Data for this task =
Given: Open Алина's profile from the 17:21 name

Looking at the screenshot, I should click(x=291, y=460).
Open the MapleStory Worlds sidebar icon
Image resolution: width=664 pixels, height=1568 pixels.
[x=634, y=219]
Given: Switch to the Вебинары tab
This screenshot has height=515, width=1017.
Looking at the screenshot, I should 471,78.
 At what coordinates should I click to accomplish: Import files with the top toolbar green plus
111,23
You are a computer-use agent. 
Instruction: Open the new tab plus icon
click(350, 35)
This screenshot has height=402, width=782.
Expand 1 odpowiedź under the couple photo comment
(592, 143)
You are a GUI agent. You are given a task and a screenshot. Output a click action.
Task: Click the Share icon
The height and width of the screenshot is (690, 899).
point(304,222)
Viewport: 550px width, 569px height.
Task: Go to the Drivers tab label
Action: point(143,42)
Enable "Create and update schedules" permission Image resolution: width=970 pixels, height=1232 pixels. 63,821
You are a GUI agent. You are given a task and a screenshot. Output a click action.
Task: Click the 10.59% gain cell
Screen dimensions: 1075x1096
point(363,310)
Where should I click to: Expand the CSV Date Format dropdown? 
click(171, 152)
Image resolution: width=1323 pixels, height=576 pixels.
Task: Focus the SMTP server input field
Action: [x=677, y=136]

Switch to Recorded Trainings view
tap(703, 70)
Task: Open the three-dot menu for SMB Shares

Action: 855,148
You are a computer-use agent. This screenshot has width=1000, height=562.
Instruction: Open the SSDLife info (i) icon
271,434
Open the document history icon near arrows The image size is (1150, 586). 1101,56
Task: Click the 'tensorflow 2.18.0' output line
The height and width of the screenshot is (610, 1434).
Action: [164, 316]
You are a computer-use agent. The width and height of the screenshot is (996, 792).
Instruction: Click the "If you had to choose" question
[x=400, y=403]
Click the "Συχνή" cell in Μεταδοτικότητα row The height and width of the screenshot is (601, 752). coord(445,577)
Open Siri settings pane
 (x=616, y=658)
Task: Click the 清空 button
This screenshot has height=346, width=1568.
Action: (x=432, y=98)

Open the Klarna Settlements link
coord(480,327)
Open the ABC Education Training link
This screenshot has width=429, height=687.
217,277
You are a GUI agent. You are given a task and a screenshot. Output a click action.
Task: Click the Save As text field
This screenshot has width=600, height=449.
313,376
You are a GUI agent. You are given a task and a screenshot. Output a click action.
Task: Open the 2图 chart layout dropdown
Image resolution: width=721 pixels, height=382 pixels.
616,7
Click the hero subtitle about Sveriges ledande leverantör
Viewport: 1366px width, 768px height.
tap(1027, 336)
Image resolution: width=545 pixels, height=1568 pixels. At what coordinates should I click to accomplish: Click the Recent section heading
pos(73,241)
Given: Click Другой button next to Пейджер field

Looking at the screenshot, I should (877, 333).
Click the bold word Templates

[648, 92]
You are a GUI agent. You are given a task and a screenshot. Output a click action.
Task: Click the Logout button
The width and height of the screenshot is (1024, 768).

Assigned task = Print the listing above in full, exactly as it is.

Result of the exercise =
Given: Open Алина's profile from the 17:21 name

Looking at the screenshot, I should click(x=291, y=460).
Open the MapleStory Worlds sidebar icon
Image resolution: width=664 pixels, height=1568 pixels.
[x=634, y=219]
Given: Switch to the Вебинары tab
This screenshot has height=515, width=1017.
Looking at the screenshot, I should 471,78.
 At what coordinates should I click to accomplish: Import files with the top toolbar green plus
111,23
You are a computer-use agent. 
Instruction: Open the new tab plus icon
click(350, 35)
This screenshot has height=402, width=782.
Expand 1 odpowiedź under the couple photo comment
(592, 143)
You are a GUI agent. You are given a task and a screenshot. Output a click action.
Task: Click the Share icon
The height and width of the screenshot is (690, 899).
point(304,222)
Viewport: 550px width, 569px height.
Task: Go to the Drivers tab label
Action: point(143,42)
Enable "Create and update schedules" permission Image resolution: width=970 pixels, height=1232 pixels. 63,821
You are a GUI agent. You are given a task and a screenshot. Output a click action.
Task: Click the 10.59% gain cell
Screen dimensions: 1075x1096
point(363,310)
Where should I click to: Expand the CSV Date Format dropdown? 
click(171, 152)
Image resolution: width=1323 pixels, height=576 pixels.
Task: Focus the SMTP server input field
Action: [x=677, y=136]

Switch to Recorded Trainings view
tap(703, 70)
Task: Open the three-dot menu for SMB Shares

Action: 855,148
You are a computer-use agent. This screenshot has width=1000, height=562.
Instruction: Open the SSDLife info (i) icon
271,434
Open the document history icon near arrows The image size is (1150, 586). 1101,56
Task: Click the 'tensorflow 2.18.0' output line
The height and width of the screenshot is (610, 1434).
Action: [164, 316]
You are a computer-use agent. The width and height of the screenshot is (996, 792).
Instruction: Click the "If you had to choose" question
[x=400, y=403]
Click the "Συχνή" cell in Μεταδοτικότητα row The height and width of the screenshot is (601, 752). coord(445,577)
Open Siri settings pane
 (x=616, y=658)
Task: Click the 清空 button
This screenshot has height=346, width=1568.
Action: (x=432, y=98)

Open the Klarna Settlements link
coord(480,327)
Open the ABC Education Training link
This screenshot has width=429, height=687.
217,277
You are a GUI agent. You are given a task and a screenshot. Output a click action.
Task: Click the Save As text field
This screenshot has width=600, height=449.
313,376
You are a GUI agent. You are given a task and a screenshot. Output a click action.
Task: Open the 2图 chart layout dropdown
Image resolution: width=721 pixels, height=382 pixels.
616,7
Click the hero subtitle about Sveriges ledande leverantör
Viewport: 1366px width, 768px height.
tap(1027, 336)
Image resolution: width=545 pixels, height=1568 pixels. At what coordinates should I click to accomplish: Click the Recent section heading
pos(73,241)
Given: Click Другой button next to Пейджер field

Looking at the screenshot, I should (877, 333).
Click the bold word Templates

[648, 92]
You are a GUI agent. You are given a task and a screenshot. Output a click action.
Task: Click the Logout button
The width and height of the screenshot is (1024, 768).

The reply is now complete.